━━ AVAILABLE DATA ━━

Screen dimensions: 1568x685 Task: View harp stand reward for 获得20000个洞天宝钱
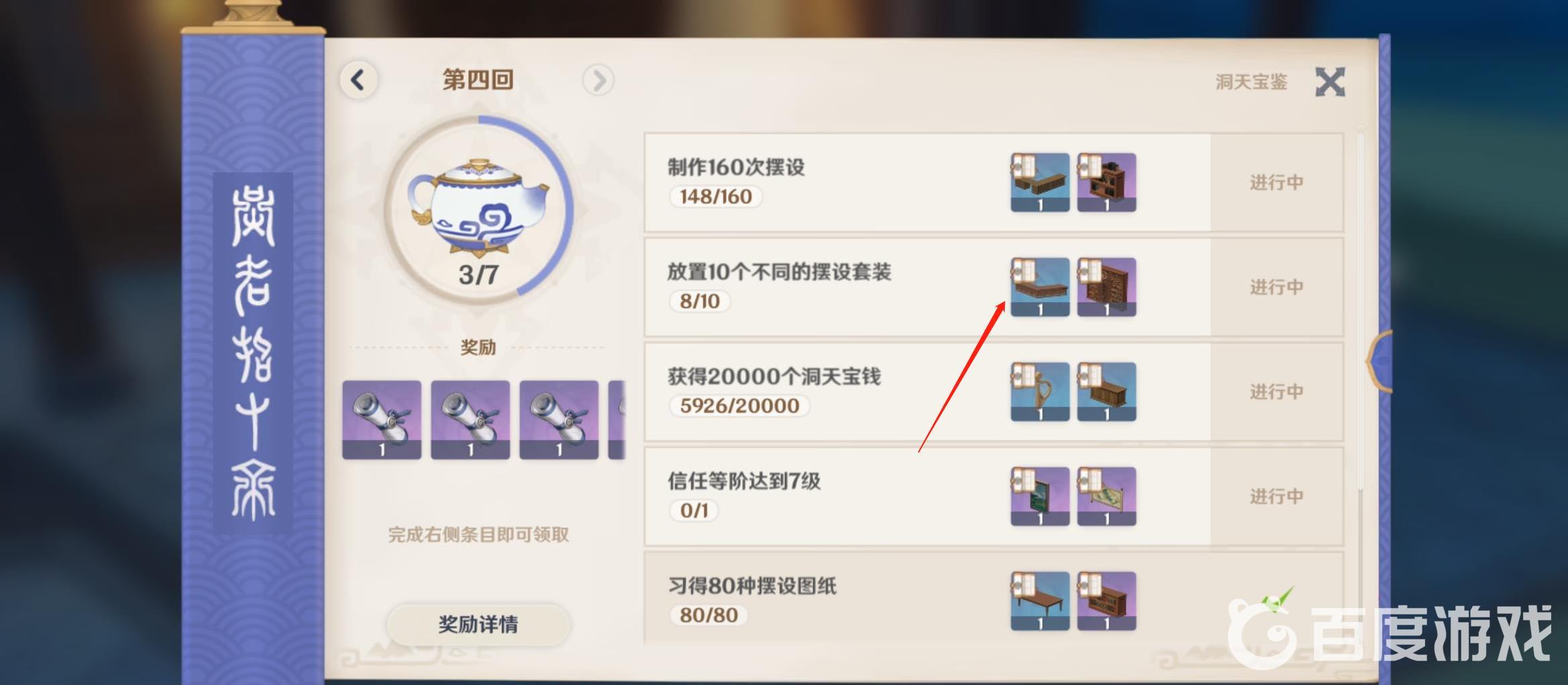pos(1040,392)
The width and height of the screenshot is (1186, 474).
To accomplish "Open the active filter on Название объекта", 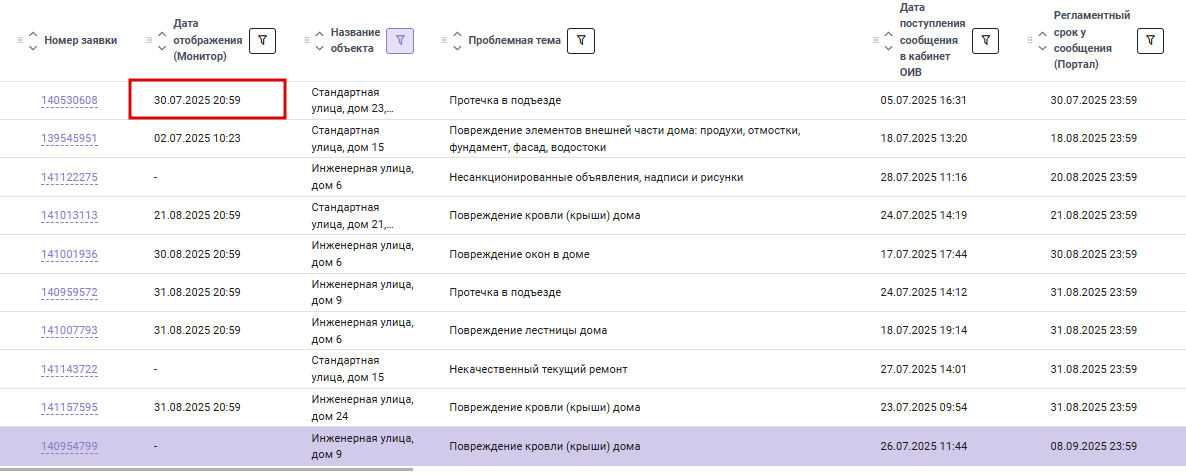I will (400, 41).
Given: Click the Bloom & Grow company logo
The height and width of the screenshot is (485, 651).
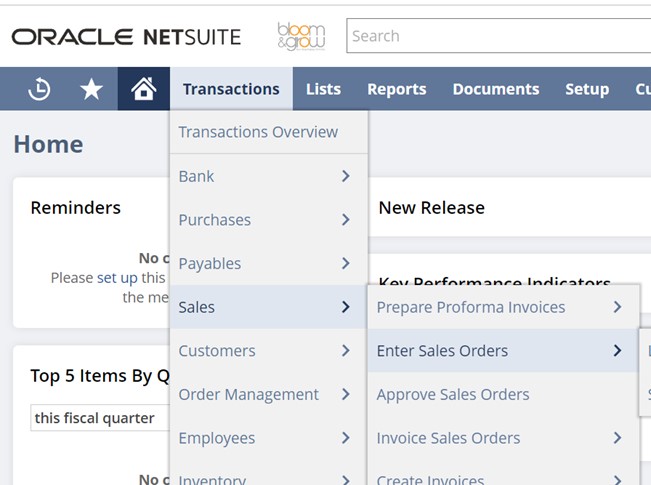Looking at the screenshot, I should click(301, 36).
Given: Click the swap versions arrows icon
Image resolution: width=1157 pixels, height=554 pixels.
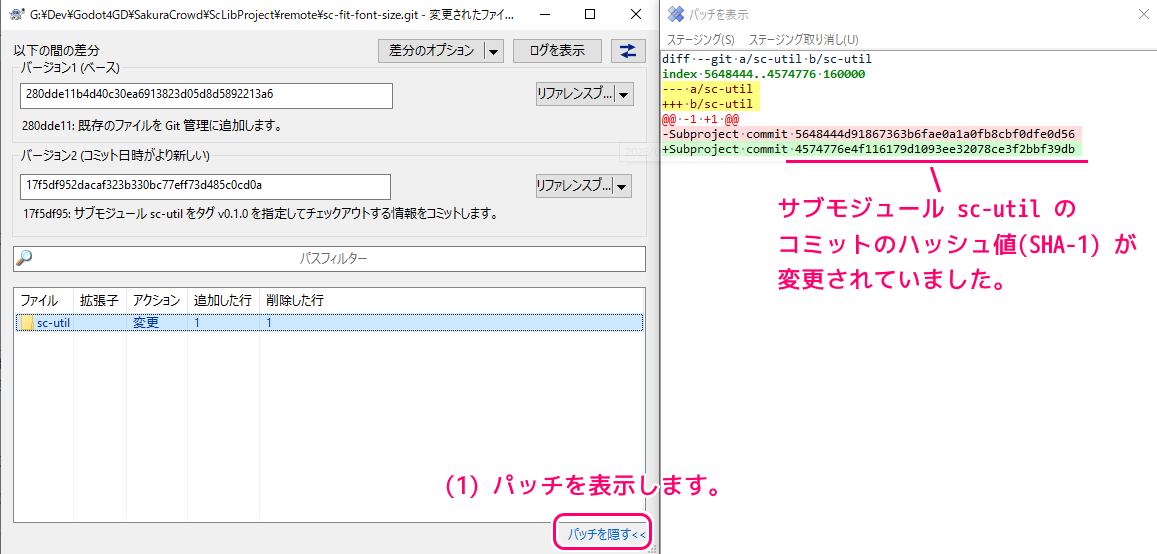Looking at the screenshot, I should tap(629, 51).
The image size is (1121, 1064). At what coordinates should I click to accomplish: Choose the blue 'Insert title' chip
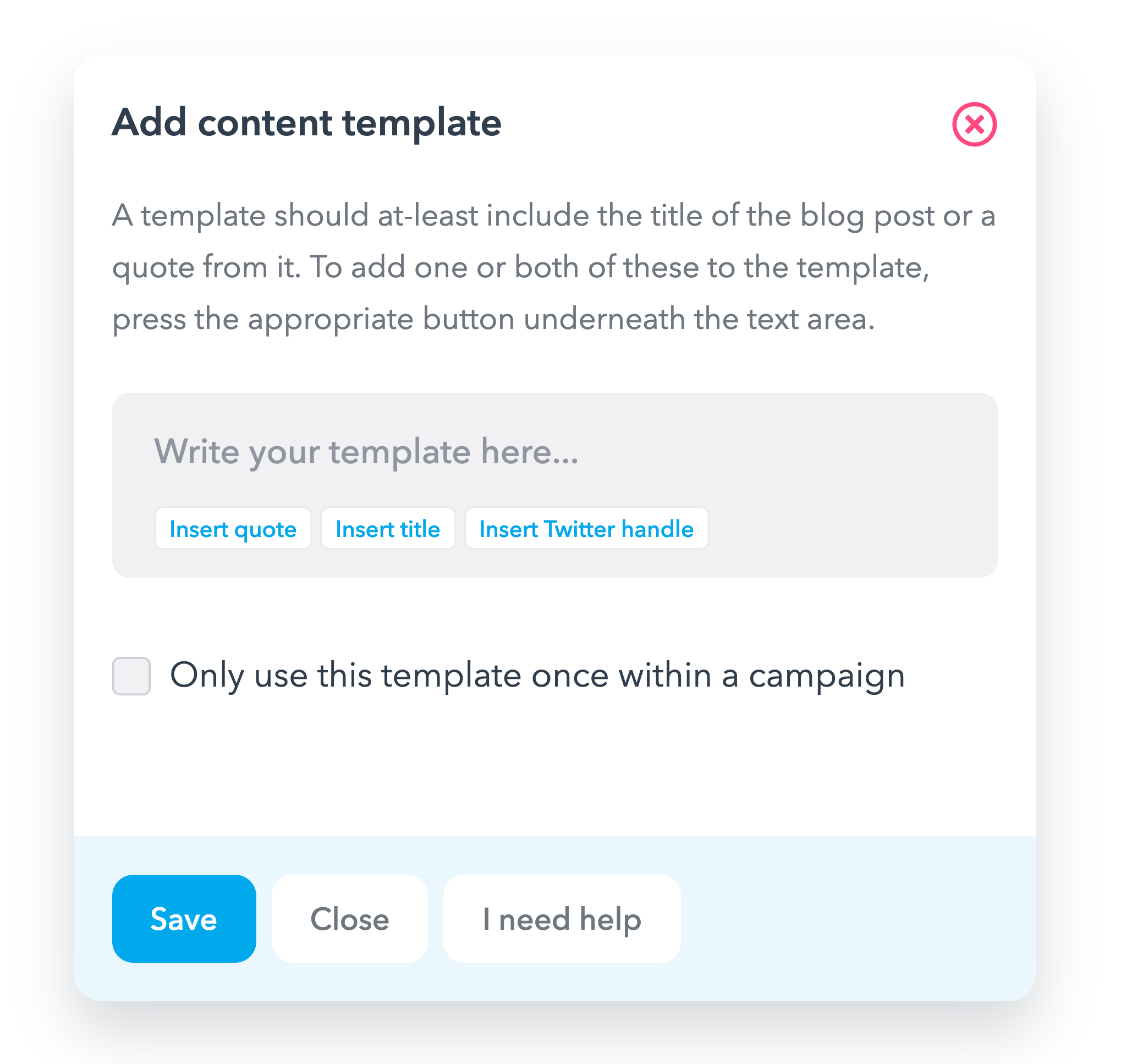[388, 529]
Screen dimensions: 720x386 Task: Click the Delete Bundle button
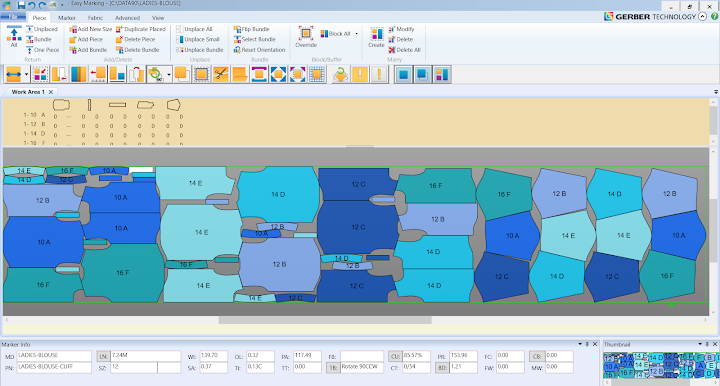(x=138, y=50)
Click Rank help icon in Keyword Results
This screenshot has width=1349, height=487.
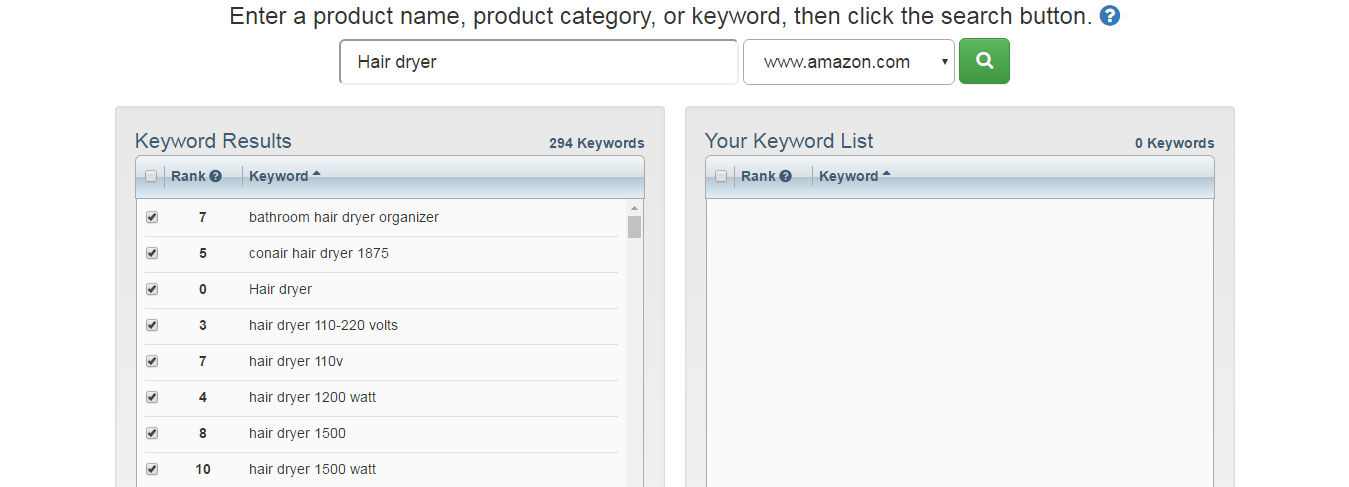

━━━

*EXERCISE INSTRUCTIONS*. If the word "Given" is on a line above, return that line.

*ANSWER AREA*.
Given: Click the Bloom & Grow company logo
Given: Click the swap versions arrows icon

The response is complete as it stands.